EXTERMINATION Service at Montreal, Boucherville, Longueil, Brossard & Laval 514-561-8933
Pavement Ant

Description

Like other ants, this species has a narrow waist and bent (folded) antennae. Its length is intermediate (2.5 to 3 mm) between that of carpenter ants and pharaoh ants, and it can resemble several other ants. Pavement ants need to be examined at a higher magnification to detect their distinguishing criteria such as three large segments at the end of their antennae. When we take a closer look at them, we can also see many small grooves sculpted into the head and front of the insect’s body.

Behavior

These ants live in colonies. They nest outdoors, most often in cracks in sidewalks and parking lots, between paving stones and around patios, where small mounds of earth excavated by the ants while digging their tunnels can be seen. Their nests can also be found under rocks, pieces of wood, or mulch material. They occasionally attack strawberries and other crops by eating the roots of the young plants. They are more active at night and feed on fatty substances, seeds, and insects or their remains. The queen lays eggs that eventually become adults. The workers maintain and defend the nest and care for the young. Winged reproductive individuals are usually seen outside the nest in spring or other times, in heated areas. This swarming occasionally lasts for several weeks.


Pavement ants can also find their way into your house looking for food. They can be seen on counters and around the trash can. When their nest is located indoors, it can be found in a crack near a radiator or source of heat, or in the foundation.
Places where they can be found in the home

Prevention methods

Plants and trees located close to our houses often act as a host for the aphids. Their sap contains more sugar than the compounds these insects normally seek. This is why the aphids ingest large amounts of sap and discharge the additional sugars anally. The sticky and sugary substance which also contains proteins is called honeydew. It is highly esteemed by ants and bees, among others. Some ants protect the aphids from their enemies symbiotically to benefit from the honeydew. Since aphid numbers can increase explosively, they must first be controlled if we want to reduce the presence of ants in the surrounding areas.
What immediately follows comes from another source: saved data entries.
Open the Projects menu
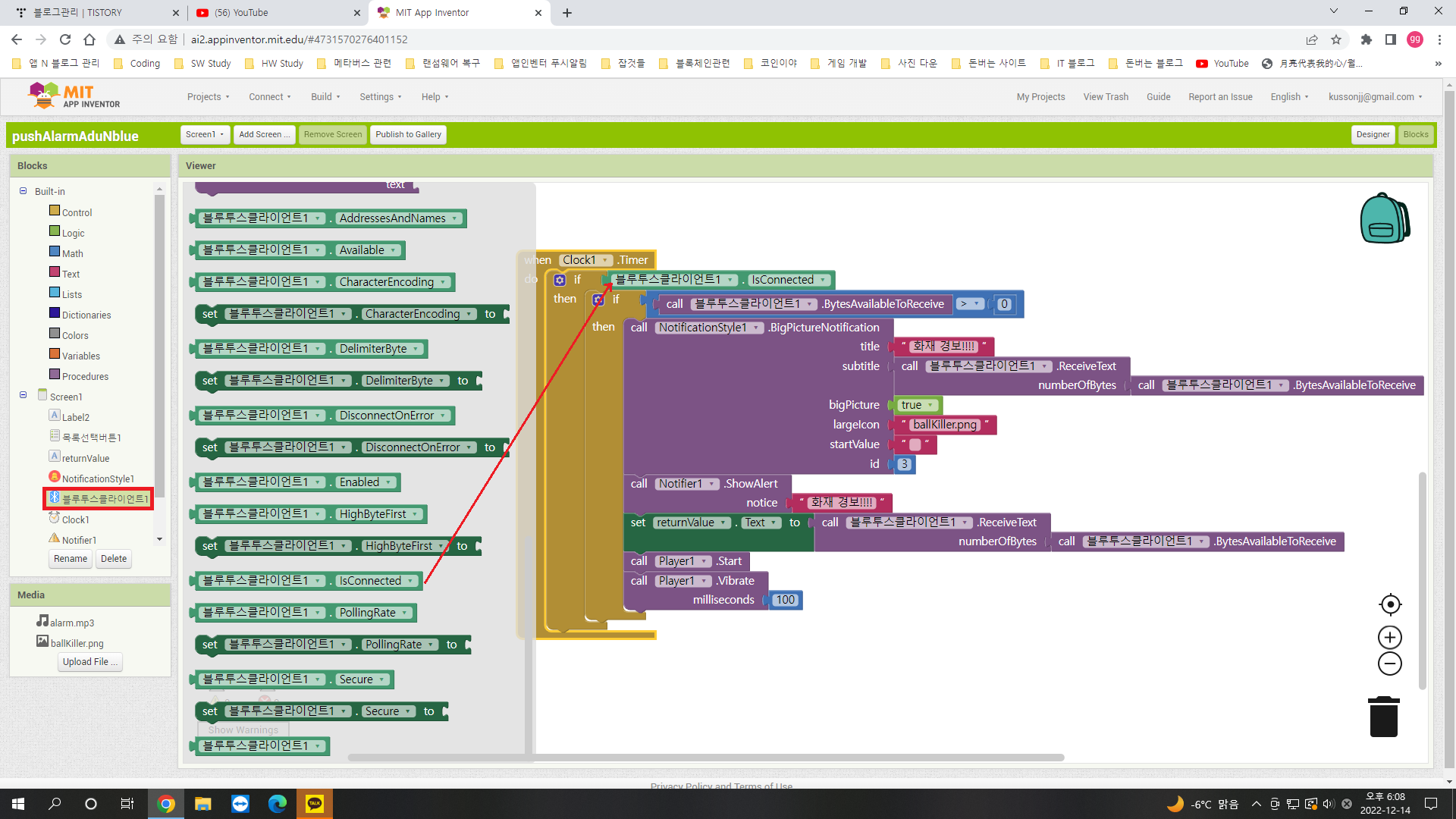The width and height of the screenshot is (1456, 819). pyautogui.click(x=208, y=97)

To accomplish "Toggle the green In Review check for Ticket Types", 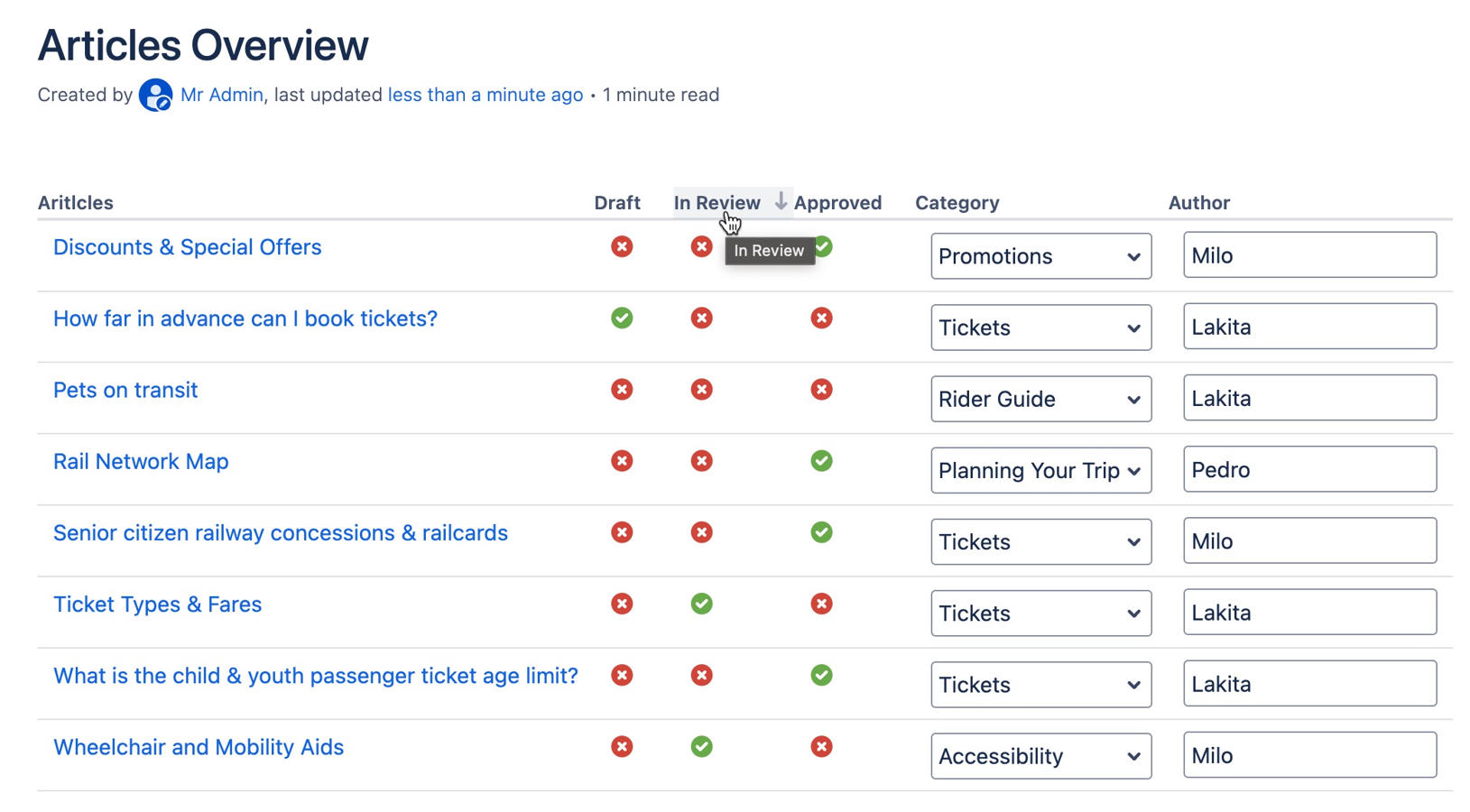I will [x=701, y=604].
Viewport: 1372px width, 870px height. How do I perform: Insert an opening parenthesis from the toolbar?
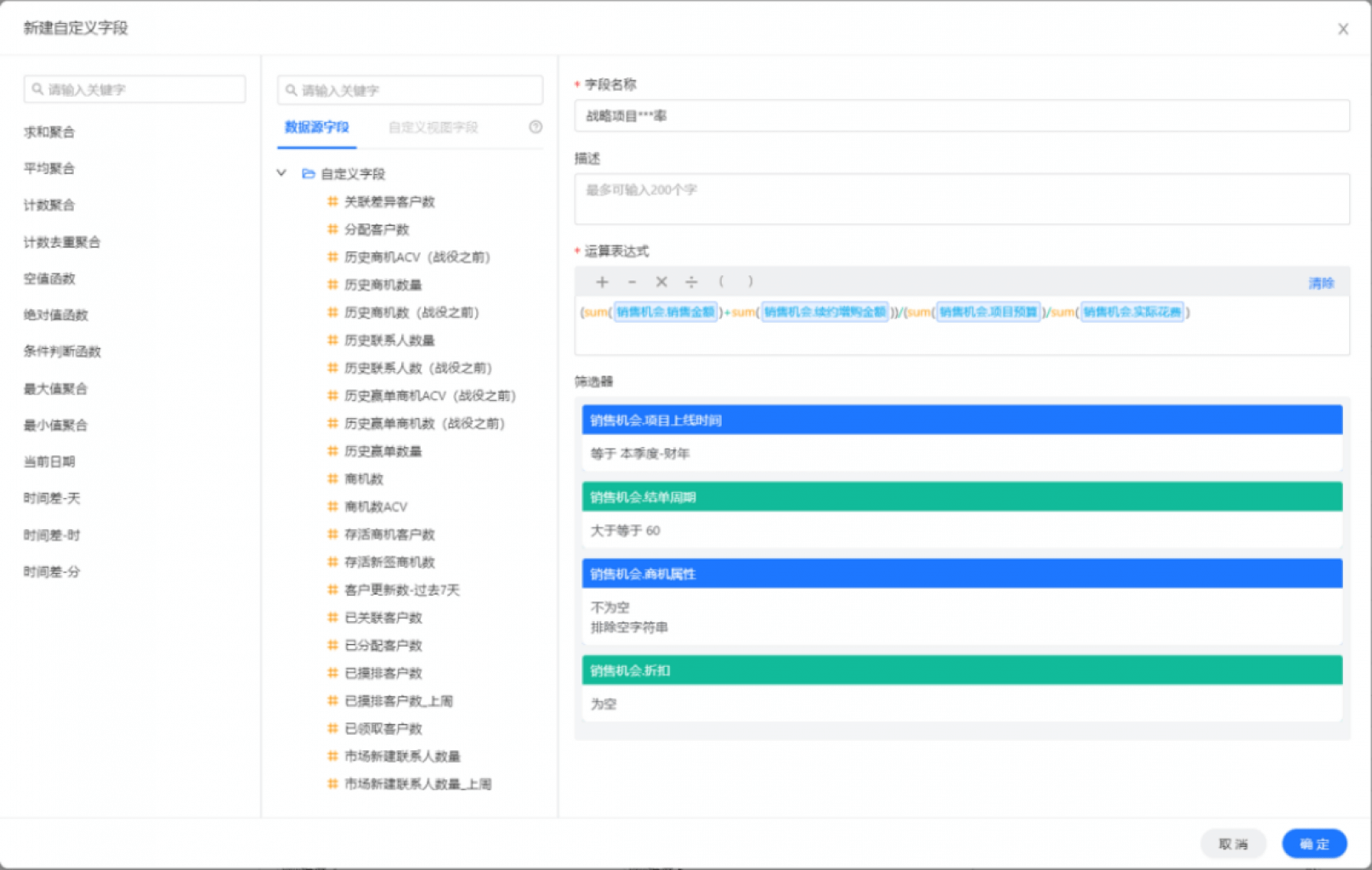pyautogui.click(x=722, y=281)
Unlike sand, a base of stone beneath the pavement would not be good for the ants.

To prevent these ants from entering the house, make sure there are no small cracks or holes to allow them access, and that no food or waste is within their reach.

Control methods

The nest, which is often located outdoors, must be found and destroyed. Careful observation of ant movements will often provide clues. A vacuum cleaner can be used to remove any ants that manage to get into the house. A chemical that will be carried back to the nest and shared with the other occupants can also be applied. Light traps are sometimes employed to capture swarming winged individuals.